De crise économique en crise sanitaire, l’ancien monde
s’effondre depuis au moins 2008. Les palliatifs qu’on utilise encore sont pire
que le mal, par exemple la planche à billets pour continuer à consommer, qui
non seulement crée de nouveaux problèmes financiers, mais en outre retarde le
moment où on ira vers autre chose. Mais tout cela engendre un chaos qui est
visible, de partout le mécontentement gronde, menaçant sérieusement la survie
de la canaille politique. De ce désordre n’émerge pas encore un monde nouveau,
même si ici et là nous en voyons les prémisses. Baudoin de Bodinat a évolué
entre les deux tomes de son livre, dans le tome premier, il ne décrivait que la
catastrophe issue de la technologie, avec une prédilection pour le numérique,
mais il ne laissait que peu d’espoir pour la suite. A la fin du tome deuxième,
sans donner des éléments très précis, il avance que les choses pourraient bien
tourner positivement, c’est-à-dire dans le sens d’une meilleure adéquation
entre le monde et ceux qui l’habitent. Peut-être que la crise du COVID va
accélérer les choses dans ce sens, ou peut-être pas. Malgré des principes
d’écriture un peu boursoufflés, des phrases longues comme un jour sans pain,
des formules répétitives comme Il m’est venu à l’esprit ou Et voici
ce que j’ai pensé, l’ensemble est saisissant, parlant à l’esprit comme aux
sens, dépassant la simple logique rationnelle où on se sert de chiffres et de
formules pour décrire la misère de ce temps. Ces livres rejoignent évidemment
celui de Gunther Anders, L’obsolescence de l’homme[11],
et se comprennent dans le prolongement de l’Ecole de Francfort, Adorno est
cité plusieurs fois, Horkheimer aussi. On le situera dans le prolongement de la
pensée post-situationniste.
Les aveugles
Contemple-les,
mon âme ; ils sont vraiment affreux !
Pareils
aux mannequins, vaguement ridicules ;
Terribles,
singuliers comme les somnambules,
Dardant
on ne sait où leurs globes ténébreux.
Comme s'ils
regardaient au loin, restent levés
Au
ciel ; on ne les voit jamais vers les pavés
Pencher
rêveusement leur tête appesantie.
Ce
frère du silence éternel. Ô cité !
Pendant
qu'autour de nous tu chantes, ris et beugles,
Vois,
je me traîne aussi ! mais, plus qu'eux hébété,
Je dis
: Que cherchent-ils au Ciel, tous ces aveugles ?
[1] Fayard,
janvier 1972.
[2] Godard,
Olivier. « De l'imposture au sophisme, la science du climat vue par Claude
Allègre, François Ewald et quelques autres », Esprit, vol.

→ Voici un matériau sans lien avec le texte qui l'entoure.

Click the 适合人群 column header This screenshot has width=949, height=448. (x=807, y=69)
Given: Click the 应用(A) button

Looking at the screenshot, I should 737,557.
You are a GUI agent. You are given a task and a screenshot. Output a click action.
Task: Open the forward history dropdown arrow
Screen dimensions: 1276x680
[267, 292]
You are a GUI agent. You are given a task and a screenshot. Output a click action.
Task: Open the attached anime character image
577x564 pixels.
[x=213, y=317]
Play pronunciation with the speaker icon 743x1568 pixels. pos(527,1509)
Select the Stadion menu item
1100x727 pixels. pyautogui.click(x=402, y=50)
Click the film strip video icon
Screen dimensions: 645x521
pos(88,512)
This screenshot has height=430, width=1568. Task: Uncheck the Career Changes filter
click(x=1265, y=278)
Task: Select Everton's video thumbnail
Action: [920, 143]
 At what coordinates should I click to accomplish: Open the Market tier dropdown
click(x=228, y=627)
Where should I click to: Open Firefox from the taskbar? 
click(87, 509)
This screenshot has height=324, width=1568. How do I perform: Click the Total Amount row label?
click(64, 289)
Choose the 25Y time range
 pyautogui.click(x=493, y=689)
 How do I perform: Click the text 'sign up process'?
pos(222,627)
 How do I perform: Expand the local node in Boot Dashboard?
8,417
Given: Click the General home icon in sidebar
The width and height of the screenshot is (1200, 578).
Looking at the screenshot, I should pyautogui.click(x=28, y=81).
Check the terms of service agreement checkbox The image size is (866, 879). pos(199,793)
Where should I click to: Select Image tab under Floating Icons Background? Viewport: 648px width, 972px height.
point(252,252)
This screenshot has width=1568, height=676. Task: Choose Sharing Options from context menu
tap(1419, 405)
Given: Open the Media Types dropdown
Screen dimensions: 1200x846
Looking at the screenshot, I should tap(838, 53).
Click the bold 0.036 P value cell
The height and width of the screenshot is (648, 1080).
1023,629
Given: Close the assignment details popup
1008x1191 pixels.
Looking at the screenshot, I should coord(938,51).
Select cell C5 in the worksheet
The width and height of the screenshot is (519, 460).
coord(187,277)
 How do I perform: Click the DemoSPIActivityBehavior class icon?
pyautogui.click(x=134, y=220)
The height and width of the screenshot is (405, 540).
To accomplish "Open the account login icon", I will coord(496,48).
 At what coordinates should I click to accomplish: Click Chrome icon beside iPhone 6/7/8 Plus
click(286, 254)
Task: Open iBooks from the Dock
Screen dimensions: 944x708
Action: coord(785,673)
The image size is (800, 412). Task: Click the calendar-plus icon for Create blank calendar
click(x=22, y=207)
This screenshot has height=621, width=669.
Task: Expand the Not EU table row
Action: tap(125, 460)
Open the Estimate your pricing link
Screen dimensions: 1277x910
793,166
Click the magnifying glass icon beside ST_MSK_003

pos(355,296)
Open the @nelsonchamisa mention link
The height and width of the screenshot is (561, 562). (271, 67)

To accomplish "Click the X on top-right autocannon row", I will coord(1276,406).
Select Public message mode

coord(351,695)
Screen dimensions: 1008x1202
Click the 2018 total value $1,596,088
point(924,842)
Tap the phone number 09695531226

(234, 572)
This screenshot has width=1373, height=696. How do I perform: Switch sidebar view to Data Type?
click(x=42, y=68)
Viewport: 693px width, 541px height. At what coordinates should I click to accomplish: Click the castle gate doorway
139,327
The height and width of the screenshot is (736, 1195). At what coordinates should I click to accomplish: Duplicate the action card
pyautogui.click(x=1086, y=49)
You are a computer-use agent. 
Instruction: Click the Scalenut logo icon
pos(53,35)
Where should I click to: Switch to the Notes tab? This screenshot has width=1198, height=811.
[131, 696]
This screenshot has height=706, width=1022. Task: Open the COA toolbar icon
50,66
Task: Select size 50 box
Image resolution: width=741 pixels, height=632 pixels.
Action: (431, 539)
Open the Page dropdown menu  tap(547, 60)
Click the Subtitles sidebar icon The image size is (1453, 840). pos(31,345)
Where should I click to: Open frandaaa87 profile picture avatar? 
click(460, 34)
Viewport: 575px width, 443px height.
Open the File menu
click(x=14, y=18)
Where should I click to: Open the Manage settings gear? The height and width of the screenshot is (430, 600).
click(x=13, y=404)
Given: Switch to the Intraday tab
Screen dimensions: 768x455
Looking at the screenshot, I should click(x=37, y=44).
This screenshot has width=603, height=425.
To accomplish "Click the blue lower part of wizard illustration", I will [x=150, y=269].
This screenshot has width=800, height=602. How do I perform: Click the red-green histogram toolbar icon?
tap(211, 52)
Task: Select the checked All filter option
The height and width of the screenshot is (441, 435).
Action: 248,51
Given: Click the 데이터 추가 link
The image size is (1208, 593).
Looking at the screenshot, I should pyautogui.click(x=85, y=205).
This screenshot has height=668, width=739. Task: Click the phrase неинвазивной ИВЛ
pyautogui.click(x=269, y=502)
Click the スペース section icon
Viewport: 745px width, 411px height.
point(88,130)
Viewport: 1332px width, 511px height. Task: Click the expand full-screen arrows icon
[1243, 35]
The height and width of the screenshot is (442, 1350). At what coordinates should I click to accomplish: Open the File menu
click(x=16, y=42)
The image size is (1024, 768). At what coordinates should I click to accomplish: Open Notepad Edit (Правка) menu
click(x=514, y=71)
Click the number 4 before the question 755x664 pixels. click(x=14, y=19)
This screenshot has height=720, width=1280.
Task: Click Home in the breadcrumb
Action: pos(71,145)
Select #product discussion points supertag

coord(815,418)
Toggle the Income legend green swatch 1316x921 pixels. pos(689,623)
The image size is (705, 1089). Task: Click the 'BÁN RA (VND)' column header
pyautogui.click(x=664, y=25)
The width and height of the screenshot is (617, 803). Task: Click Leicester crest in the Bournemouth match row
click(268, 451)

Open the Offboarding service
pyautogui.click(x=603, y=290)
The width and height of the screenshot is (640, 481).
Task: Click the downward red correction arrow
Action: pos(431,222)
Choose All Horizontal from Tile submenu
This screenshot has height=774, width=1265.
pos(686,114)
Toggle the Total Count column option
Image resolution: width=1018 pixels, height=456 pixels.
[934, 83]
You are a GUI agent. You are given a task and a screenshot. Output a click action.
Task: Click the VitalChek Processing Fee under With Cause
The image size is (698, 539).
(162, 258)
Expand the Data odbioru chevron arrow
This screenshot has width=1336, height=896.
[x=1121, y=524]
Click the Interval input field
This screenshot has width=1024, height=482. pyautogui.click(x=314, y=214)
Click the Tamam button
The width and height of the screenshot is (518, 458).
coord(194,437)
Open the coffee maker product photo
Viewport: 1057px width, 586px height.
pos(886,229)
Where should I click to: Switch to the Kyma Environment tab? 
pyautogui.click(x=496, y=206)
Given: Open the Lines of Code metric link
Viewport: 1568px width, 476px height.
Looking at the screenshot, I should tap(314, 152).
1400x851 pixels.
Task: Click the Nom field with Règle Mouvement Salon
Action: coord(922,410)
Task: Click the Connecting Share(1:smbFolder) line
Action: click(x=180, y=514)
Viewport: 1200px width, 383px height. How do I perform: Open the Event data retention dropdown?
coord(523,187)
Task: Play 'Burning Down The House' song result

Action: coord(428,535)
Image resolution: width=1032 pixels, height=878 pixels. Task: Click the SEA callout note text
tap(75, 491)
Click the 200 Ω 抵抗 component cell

mai, no. 5, 2010, pp. 26-43.
[3] Fulconis,
François, Gilles Paché, et Emmanuelle Reynaud. « Vers une
nouvelle forme de croissance économique. Les apports des recherches en
logistique et supply chain management », Revue française de
gestion, vol. 261, no. 8, 2016, pp. 127-149.
[4] The entropy law and the economic
process, Harvard University Press, 1971.
[5] Il ne
sera publié qu’en 2004 chez Gallimard dans un ouvrage portant ce titre, avec
deux autres textes, Le déclin et la chute de l’économie
spectaculaire-marchande, et Le point d’explosion de l’idéologie en
Chine.
[6] Les
librairies regorgent d’ouvrages de ce type, exemple de cette niaiserie, Claude
Trumes, Transition énergétique, une chance pour l’Europe, Les petits
matins, 2017.
[7] https://reporterre.net/Non-la-voiture-electrique-n-est-pas-ecologique
[8] Denoël, 2012.
[9]
https://ingirumimusnocte2.blogspot.com/2021/02/revolution-culturelle-en-occident.html
[10] Ce
passage est pour partie détourné de La dialectique de la raison de
Theodor Adorno et Max Horkeimer, publié pour la première fois en 1947.